Task statement: Update the records below by replacing every "screenshot" with "screen capture" and leaving everything else unchanged. Omit the pictures from your answer.

::::::::

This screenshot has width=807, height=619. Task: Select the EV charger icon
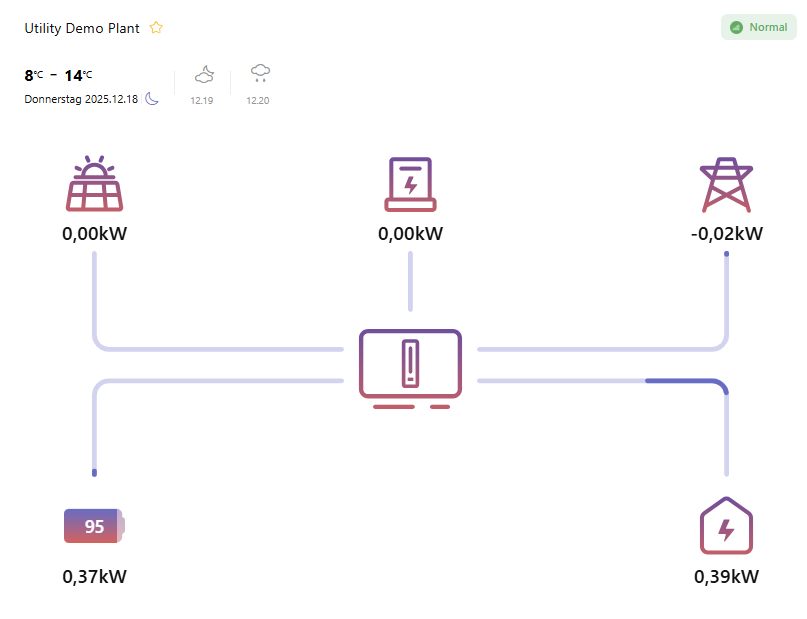point(410,184)
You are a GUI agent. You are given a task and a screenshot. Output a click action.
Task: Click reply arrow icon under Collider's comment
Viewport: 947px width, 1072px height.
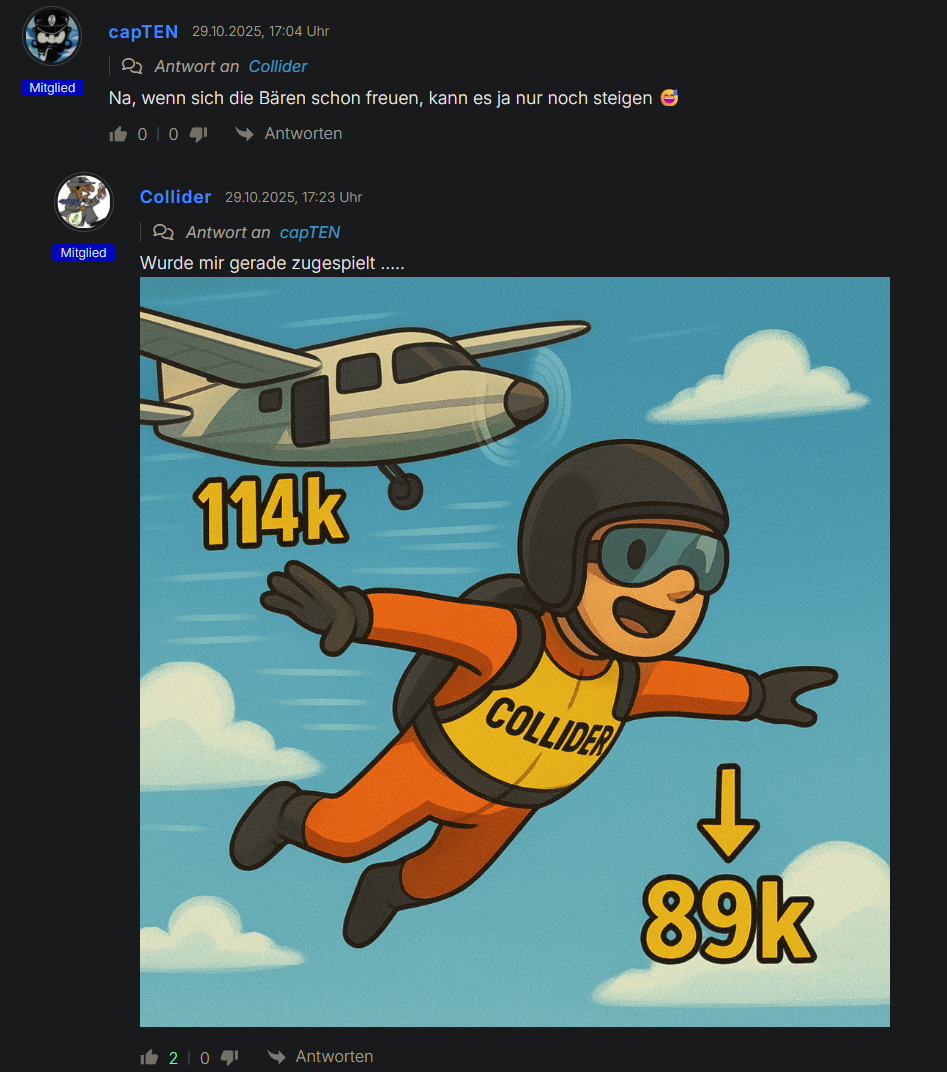pos(275,1057)
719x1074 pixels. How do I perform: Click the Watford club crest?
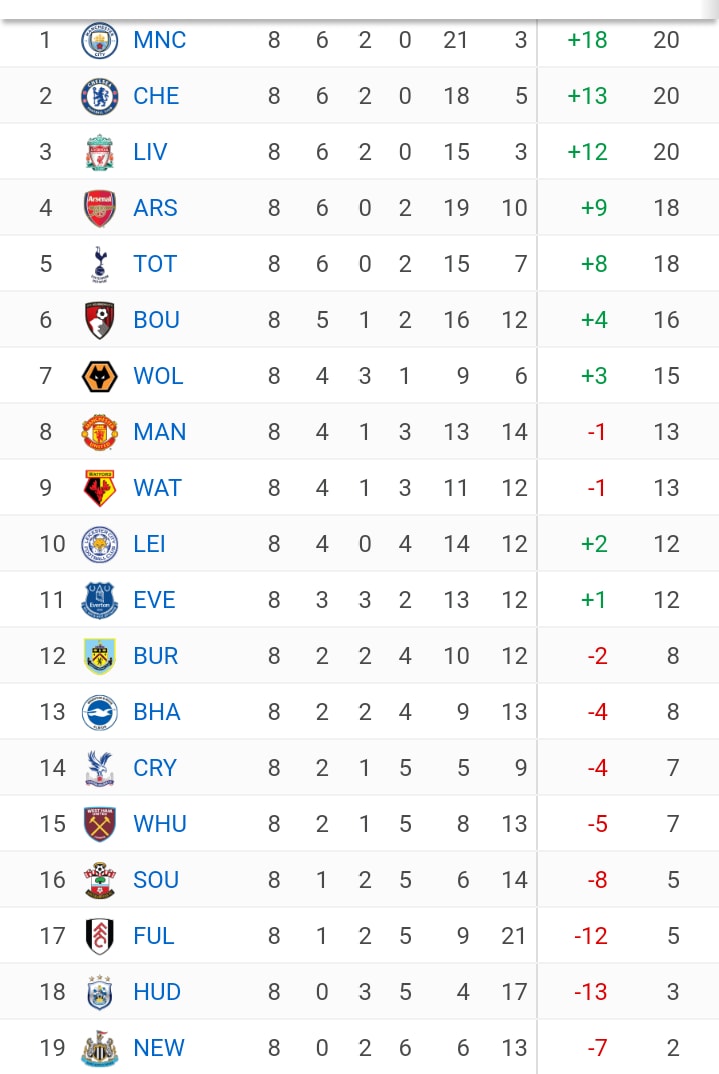pyautogui.click(x=100, y=488)
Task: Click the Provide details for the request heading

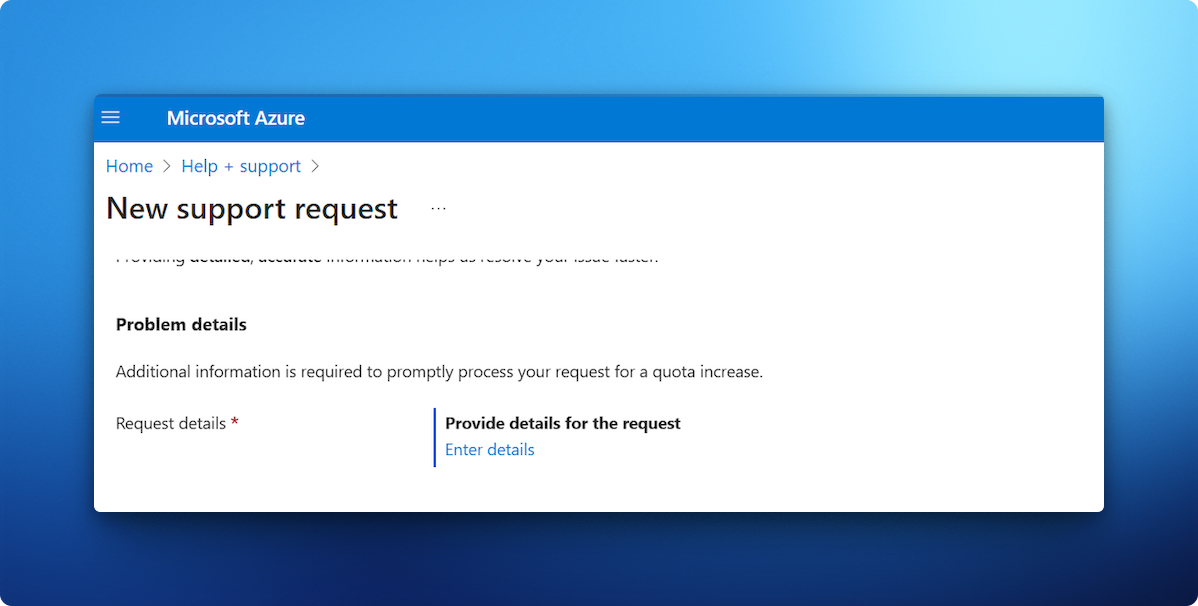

::::::::

Task output:
This screen capture has width=807, height=619. Task: Select the EV charger icon
point(410,184)
You are a GUI agent. You are given a task and a screen capture. Output a click action.
Task: Click reply arrow icon under Collider's comment
Viewport: 947px width, 1072px height.
pos(275,1057)
719x1074 pixels. How do I perform: Click the Watford club crest?
pyautogui.click(x=100, y=488)
Task: Click the Provide details for the request heading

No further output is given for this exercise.